▶ [Problem statement]: Count the lines in the items below that contain the string "Click", treating case as significant. Reply with only the number.

▶ [Data excerpts]:
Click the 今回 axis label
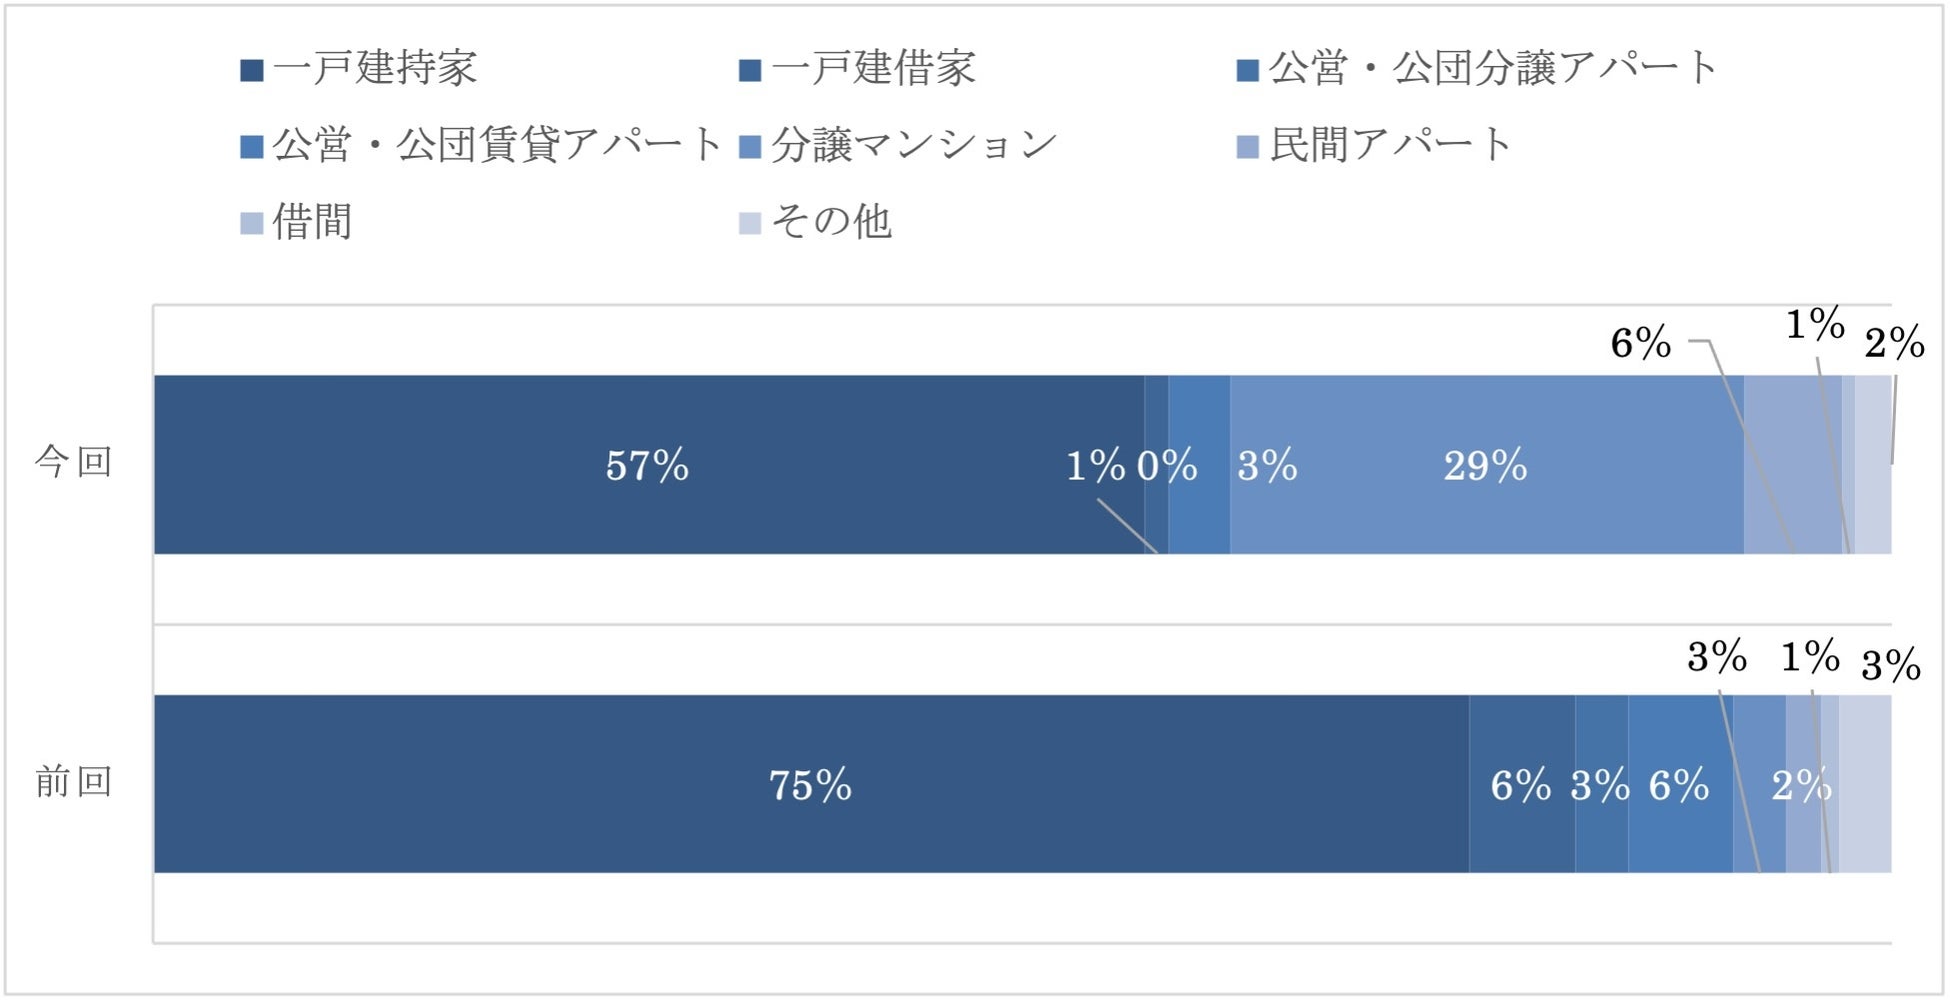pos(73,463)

---

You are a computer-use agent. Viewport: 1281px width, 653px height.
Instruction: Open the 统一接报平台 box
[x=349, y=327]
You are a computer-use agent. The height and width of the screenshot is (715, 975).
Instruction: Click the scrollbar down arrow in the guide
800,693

▶ [Response]: 2